§ **EXERCISE OBJECTIVE**: Output everything in the data exactly, leaving the pictures out.

___ DATA RECORDS ___

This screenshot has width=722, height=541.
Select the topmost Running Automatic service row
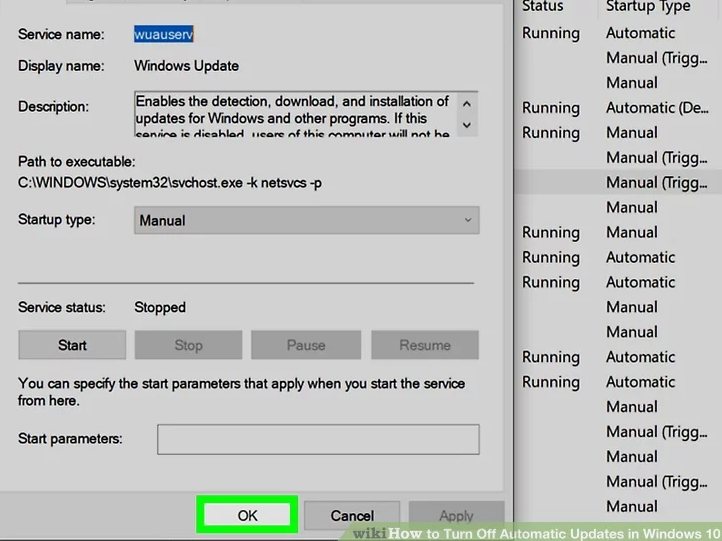click(620, 33)
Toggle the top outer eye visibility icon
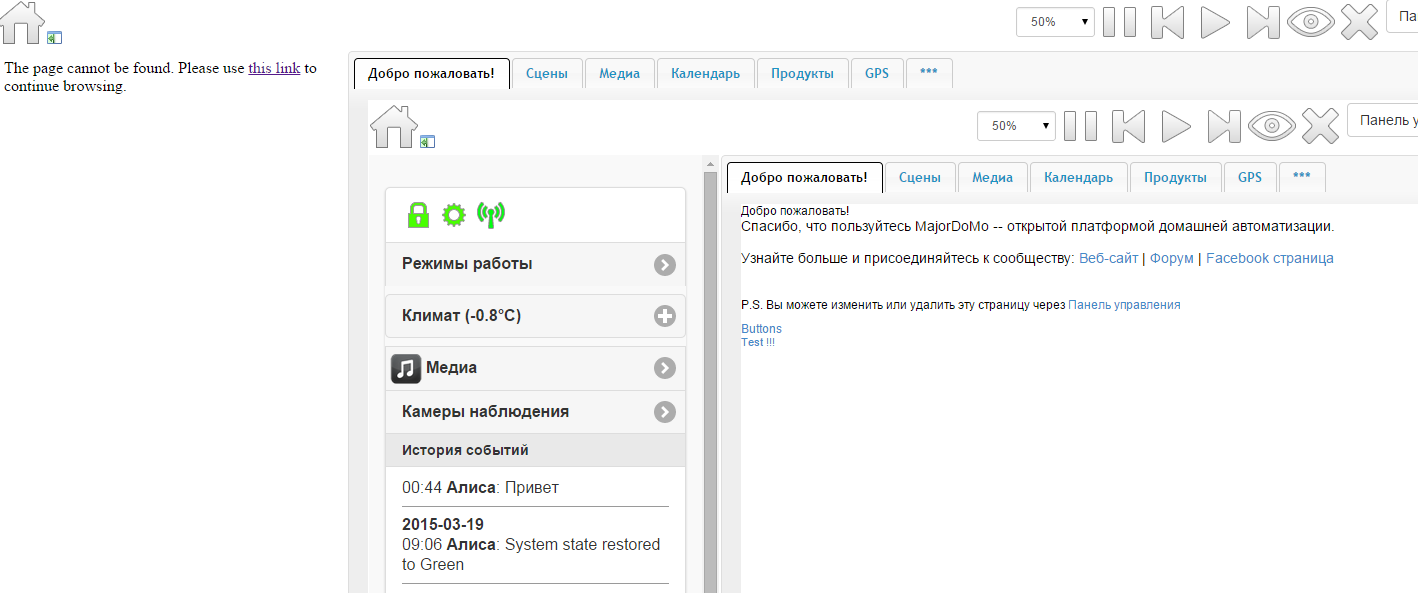Viewport: 1418px width, 593px height. [x=1311, y=21]
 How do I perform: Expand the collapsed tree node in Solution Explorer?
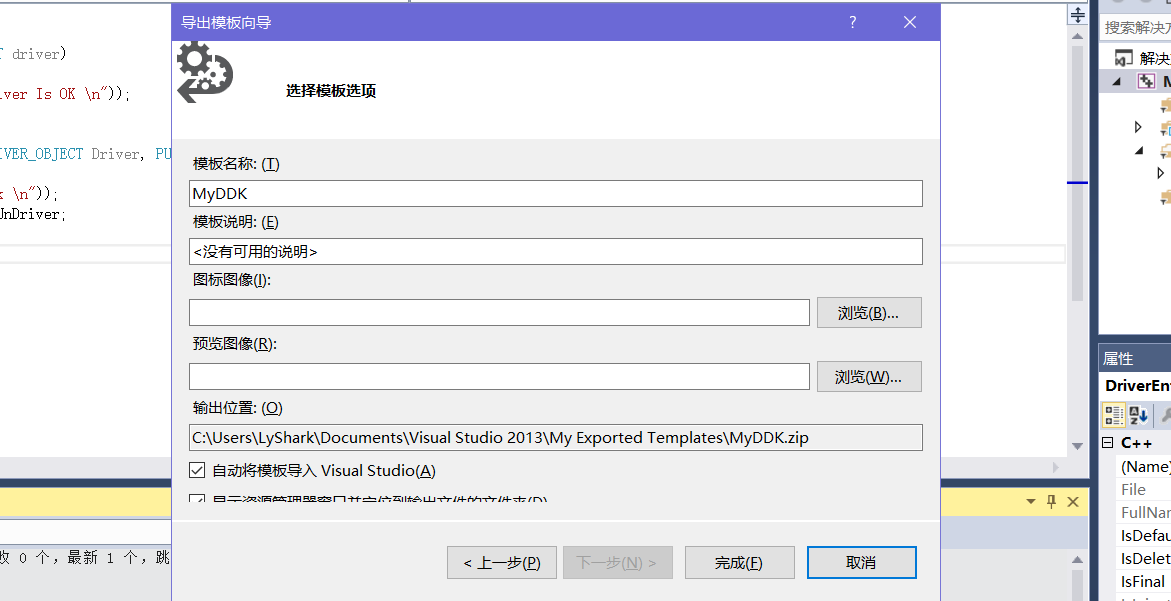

___

§ **SOLUTION TO THE PROBLEM**:
This screenshot has width=722, height=541.
Select the topmost Running Automatic service row
click(620, 33)
Toggle the top outer eye visibility icon
Viewport: 1418px width, 593px height. [x=1311, y=21]
 How do I perform: Expand the collapsed tree node in Solution Explorer?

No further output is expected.